• **WORK TO COMPLETE**
Show, in full, each line of the data that contains "Select".
===== SUPPLIED DATA
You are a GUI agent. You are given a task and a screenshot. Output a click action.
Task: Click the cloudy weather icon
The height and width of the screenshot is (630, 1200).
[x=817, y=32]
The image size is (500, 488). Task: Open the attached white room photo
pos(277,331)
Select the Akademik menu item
==========
===== SUPPLIED DATA
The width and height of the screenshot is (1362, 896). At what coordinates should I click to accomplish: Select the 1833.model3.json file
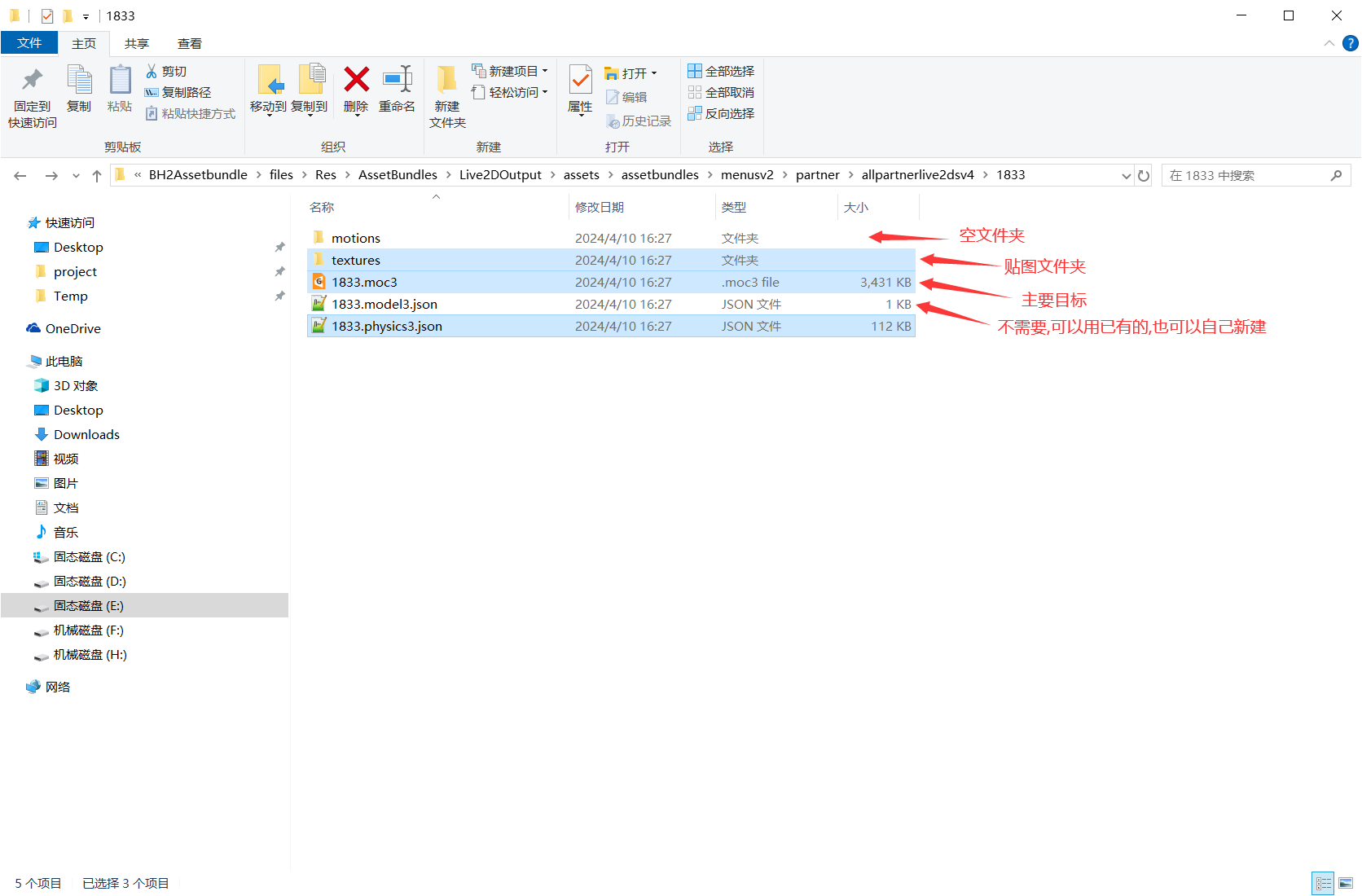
==========
• **ANSWER SECTION**
Select the Akademik menu item
The width and height of the screenshot is (1362, 896). At what coordinates should I click to accomplish: Select the 1833.model3.json file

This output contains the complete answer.